Court prepares to resentence rapist


By Justin Wier

jwier@vindy.com

YOUNGSTOWN

Lawyers appeared in court Wednesday to discuss issues bound to come up at the April 17 resentencing hearing of a man who committed a brutal 2001 rape as a 15-year-old.

The Ohio Supreme Court vacated the 112-year prison sentence of Brandon Moore, now 31, and sent the case back to Mahoning County Common Pleas Court.

The high court ruled that sentencing a juvenile convicted of a nonhomicide offense to a sentence that exceeds his or her life expectancy constitutes cruel and unusual punishment.

Judge Maureen A. Sweeney will have to provide Moore with a meaningful opportunity for release within his lifetime.

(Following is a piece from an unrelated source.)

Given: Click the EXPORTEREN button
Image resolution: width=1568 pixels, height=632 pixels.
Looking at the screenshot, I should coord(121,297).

The prosecution and Moore’s defense attorney debated whether the opportunity for judicial release qualifies as a “meaningful opportunity for release.”

If Judge Sweeney decides that judicial release does not present a meaningful opportunity for release, she may have to allow Moore a definite release date because Ohio no longer allows parole for those who do not receive life sentences.

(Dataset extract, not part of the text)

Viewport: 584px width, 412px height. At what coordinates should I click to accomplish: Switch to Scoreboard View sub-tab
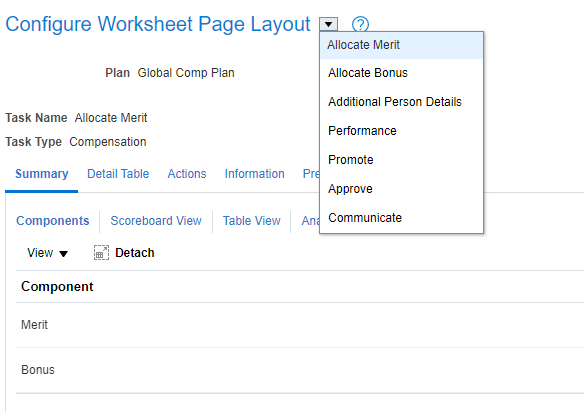click(156, 221)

They also considered whether the defense could present new witnesses at sentencing and whether resentencing included reconsidering Moore’s classification as a sex offender.

Judge Sweeney will issue opinions on those matters before Moore’s resentencing.

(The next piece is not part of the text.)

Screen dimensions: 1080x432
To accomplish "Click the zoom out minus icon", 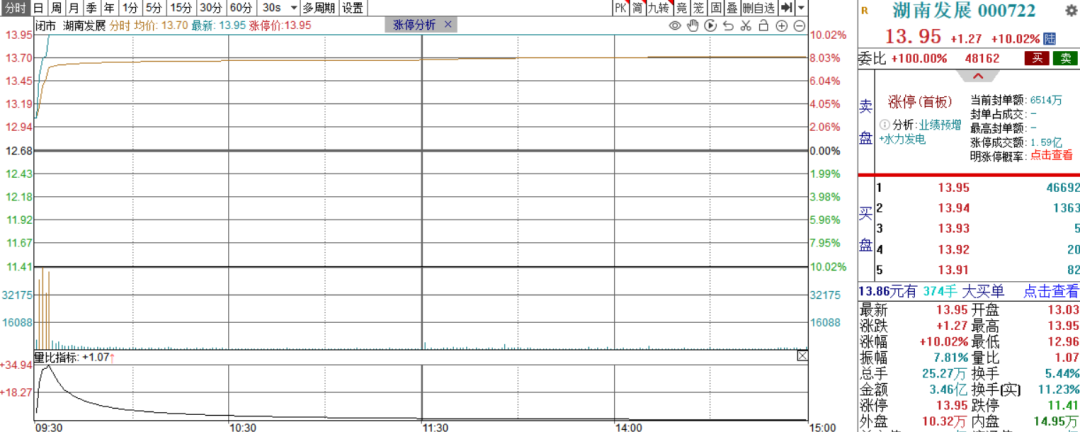I will 800,25.
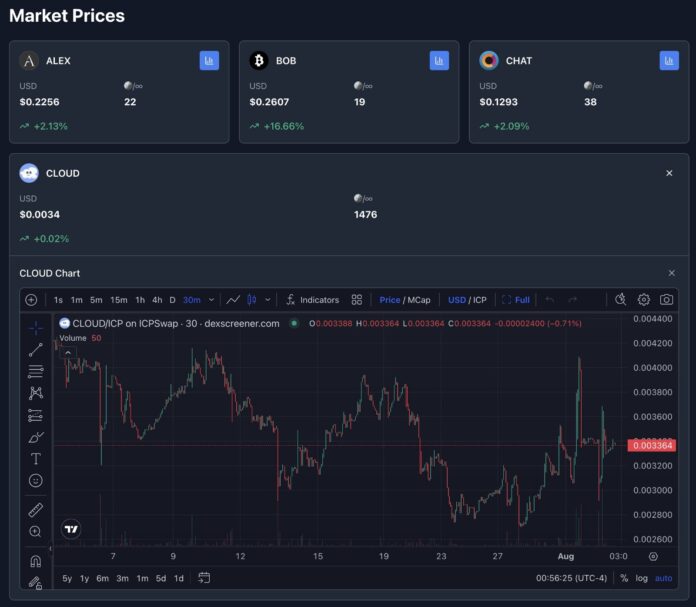This screenshot has height=607, width=696.
Task: Open the chart style dropdown arrow
Action: click(267, 300)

Moore and three others kidnapped a 21-year-old Youngstown State University student in August 2001, and he and Chaz Bunch, who was 16 at the time, proceeded to rape her at gunpoint.

Bunch will also receive a resentencing hearing before Judge R. Scott Krichbaum, but assistant county Prosecutor Ralph Rivera said that will not occur until the 7th District Court of Appeals resolves a matter before it.